Information provided:
↓↓↓
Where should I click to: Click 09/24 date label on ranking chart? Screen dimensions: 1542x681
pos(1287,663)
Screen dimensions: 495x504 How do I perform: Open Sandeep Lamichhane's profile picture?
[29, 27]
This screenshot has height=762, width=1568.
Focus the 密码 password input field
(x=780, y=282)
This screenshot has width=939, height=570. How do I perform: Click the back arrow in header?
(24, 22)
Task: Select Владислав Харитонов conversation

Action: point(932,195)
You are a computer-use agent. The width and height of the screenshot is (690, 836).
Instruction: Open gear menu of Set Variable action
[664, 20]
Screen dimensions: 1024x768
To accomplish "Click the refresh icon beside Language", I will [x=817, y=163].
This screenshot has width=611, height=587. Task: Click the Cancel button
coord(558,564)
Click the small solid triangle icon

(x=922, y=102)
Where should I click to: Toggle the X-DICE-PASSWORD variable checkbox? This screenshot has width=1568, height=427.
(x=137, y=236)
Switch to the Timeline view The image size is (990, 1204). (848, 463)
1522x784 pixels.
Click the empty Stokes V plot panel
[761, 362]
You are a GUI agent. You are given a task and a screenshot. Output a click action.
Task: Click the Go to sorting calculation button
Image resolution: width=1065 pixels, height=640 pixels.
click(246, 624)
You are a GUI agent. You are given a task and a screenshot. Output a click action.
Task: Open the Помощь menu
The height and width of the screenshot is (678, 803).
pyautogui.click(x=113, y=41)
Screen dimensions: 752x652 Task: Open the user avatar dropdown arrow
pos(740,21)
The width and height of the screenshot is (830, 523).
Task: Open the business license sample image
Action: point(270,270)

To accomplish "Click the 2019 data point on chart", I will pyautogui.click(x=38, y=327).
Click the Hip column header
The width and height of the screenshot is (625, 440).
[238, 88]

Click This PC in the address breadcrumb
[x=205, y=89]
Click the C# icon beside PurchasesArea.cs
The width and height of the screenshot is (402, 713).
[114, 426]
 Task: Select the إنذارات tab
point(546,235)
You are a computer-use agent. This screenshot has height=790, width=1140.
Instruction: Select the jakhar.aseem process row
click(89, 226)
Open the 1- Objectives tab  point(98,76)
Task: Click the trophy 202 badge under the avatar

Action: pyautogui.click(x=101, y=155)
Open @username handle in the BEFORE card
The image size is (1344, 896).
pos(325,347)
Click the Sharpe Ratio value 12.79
↑↑↑
Requirement:
Nothing but a number should be given: the count of lines above that include the string "beside".

Answer area:
2